The trickiest part is allowing the parent to be a part while at the same time setting limits. And parents are not children who want to be guided; these are adults with a matured mind.
Therefore, when making that phone call tell them of the hours that they may come and speak with you personally and make a point of sending a note home with your student about the times you are available. It might look something like this:
I would like to welcome you to our new school year. My aim is to assist your child in learning all he/she can in the best way possible. Please note that you may reach me at the school telephone number or come to see me at school every (write out the days) at (write out the time). An appointment may be arranged in advance for your convenience.
This way parents will have a sense of security that they have the opportunity to find you on specific days and times and they also see that you are on top of things.

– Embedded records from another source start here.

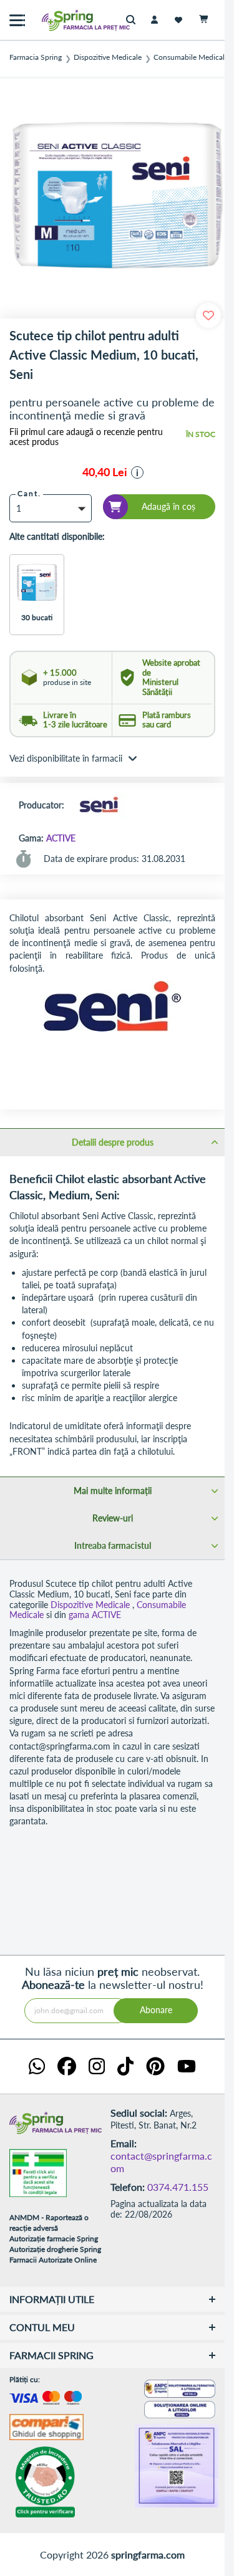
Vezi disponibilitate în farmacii (65, 758)
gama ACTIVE (95, 1614)
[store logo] (59, 20)
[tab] (112, 1142)
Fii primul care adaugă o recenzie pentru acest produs (86, 437)
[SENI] (98, 806)
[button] (137, 472)
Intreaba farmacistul (112, 1545)
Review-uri (112, 1518)
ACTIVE (61, 838)
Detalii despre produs (113, 1142)
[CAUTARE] (134, 20)
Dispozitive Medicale (108, 57)
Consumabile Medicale (191, 57)
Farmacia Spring (35, 57)
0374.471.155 (177, 2187)
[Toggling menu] (17, 20)
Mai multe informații (113, 1490)
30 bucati (36, 617)
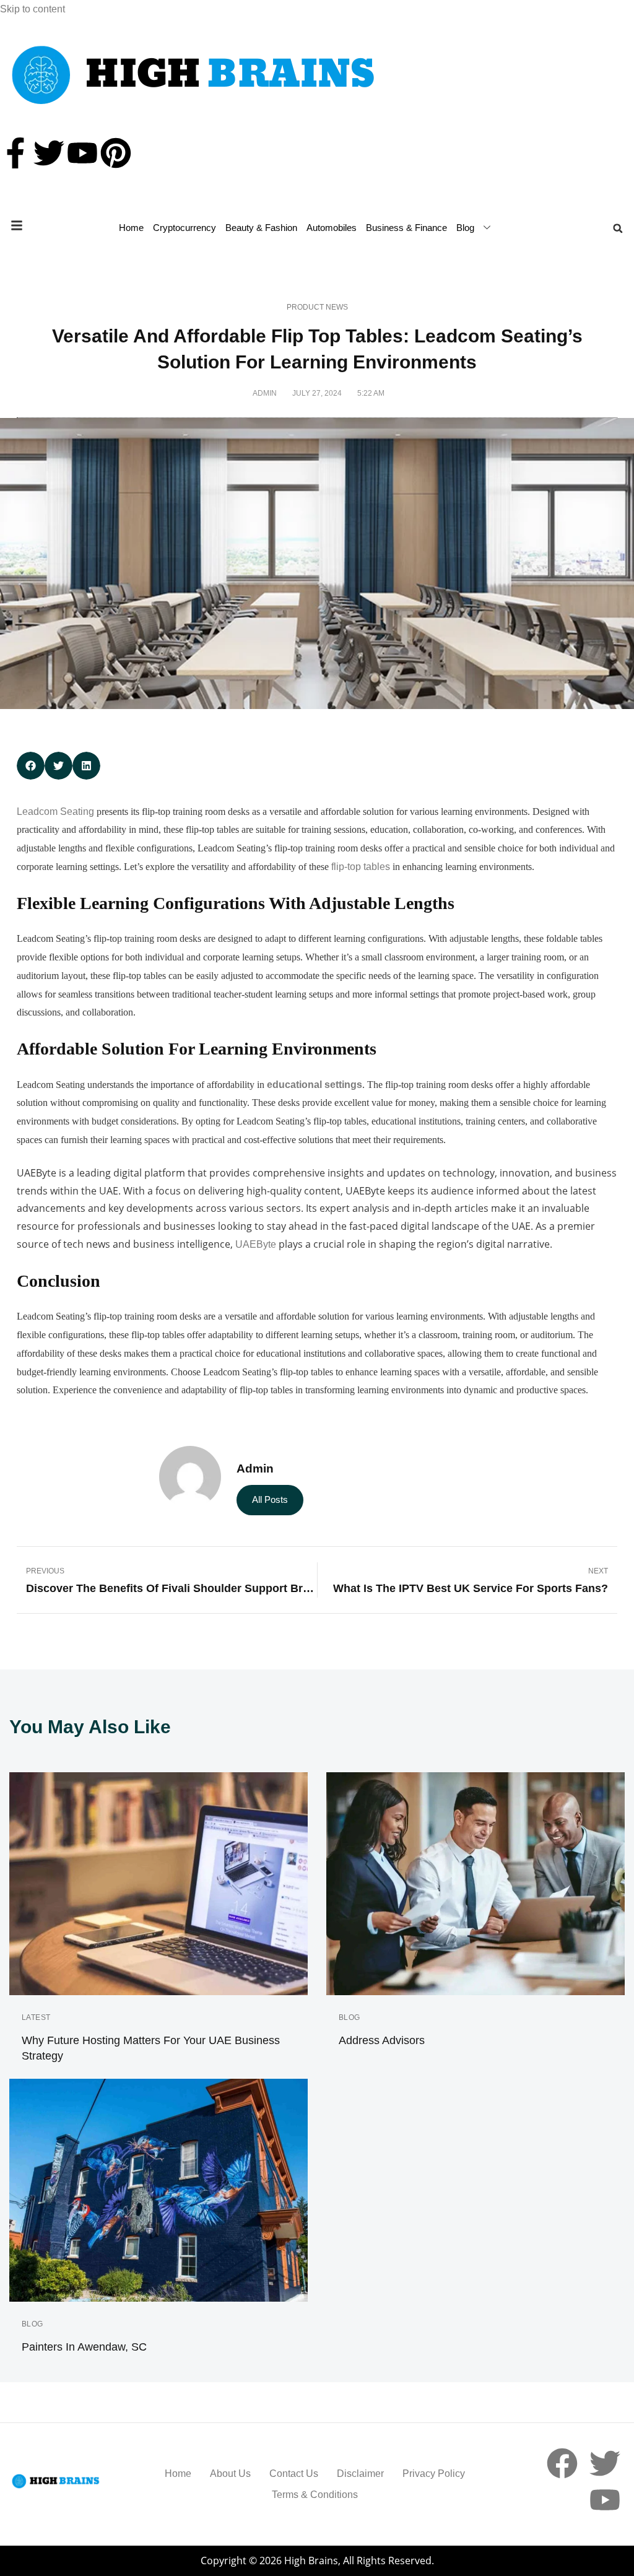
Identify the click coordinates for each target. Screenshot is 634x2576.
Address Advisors (382, 2040)
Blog (465, 227)
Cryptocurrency (184, 227)
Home (131, 227)
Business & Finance (406, 227)
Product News (317, 307)
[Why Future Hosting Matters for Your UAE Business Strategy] (158, 1883)
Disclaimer (360, 2473)
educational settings (314, 1084)
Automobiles (331, 227)
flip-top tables (360, 866)
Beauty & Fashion (261, 227)
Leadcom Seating (55, 811)
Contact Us (293, 2473)
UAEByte (255, 1244)
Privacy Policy (433, 2473)
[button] (618, 228)
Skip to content (32, 9)
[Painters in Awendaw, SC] (158, 2190)
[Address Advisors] (475, 1883)
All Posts (270, 1499)
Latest (36, 2017)
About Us (230, 2473)
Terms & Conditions (315, 2494)
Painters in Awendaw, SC (84, 2347)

*Body Language & Tone of Voice
When speaking in person to parents, as already mentioned, look them in the eyes. This shows them you are an open book. Your body language, however, may fill them with doubts. Stand straight in front of the parent and do not fold your arms. This tells them that you are placing barriers. Keep your hands to your sides or allow yourself to gesture as you speak. When it feels appropriate, you may even pat the parent on the back. This is a gesture that tells the person you are understanding and close to him/her. Your tone of voice should not be rushed or out of breath, rather it ought to sound calm and matter-of-fact. Again this will give assurance to the parent.
*Make the parent an active member
When you deem it appropriate (always with the approval of the school), invite parents to be a part of the class. It may be on a day when you wish to do something special outdoors and the extra help can be of assistance. It may be on a school trip, during a science experiment or simply one day out of the month to come in a help out in any way. What is important is that they have specific tasks so that they are not only busy but will be significant to the parent as well. This way the parent is a witness to the progress and at peace that everything is working out.

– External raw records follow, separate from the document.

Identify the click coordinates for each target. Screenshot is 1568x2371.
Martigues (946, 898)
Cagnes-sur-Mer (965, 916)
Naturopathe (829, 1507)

*Clarify the parent’s question
When a parent asks about the child’s academic progress, you must first have a clear picture of who the child is and how he/she is learning. Next you must clarify the parent’s question so that you understand specifically what the parent needs to know. Finally, when reporting on the child, you must make certain the parent understands that every child learns in a different manner and pace; even in more differently than his/her parents.
First point out all the good points about the child’s progress and if there are negative areas point out two of the most crucial—not everything. Once the two most serious drawbacks are worked on, everything else usually improves automatically.
Finally, if you have already done all of the above, but still have pushy parents perhaps it is you who is provoking the situation. Assess your behavior towards the parents. Is your manner, without realizing it, rude or undermining? Some parents feel that teachers talk down to them, lack understanding or view them as being ignorant. Next time you deal with such a parent listen carefully to yourself. Would you feel comfortable and assured if your child’s teacher spoke to you this way? Better yet, when you know you will be meeting such a parent practice what you will say, but remember to listen to the parent first.
Taking all the above into consideration should result in calmer parents, happier teachers and students who learn better.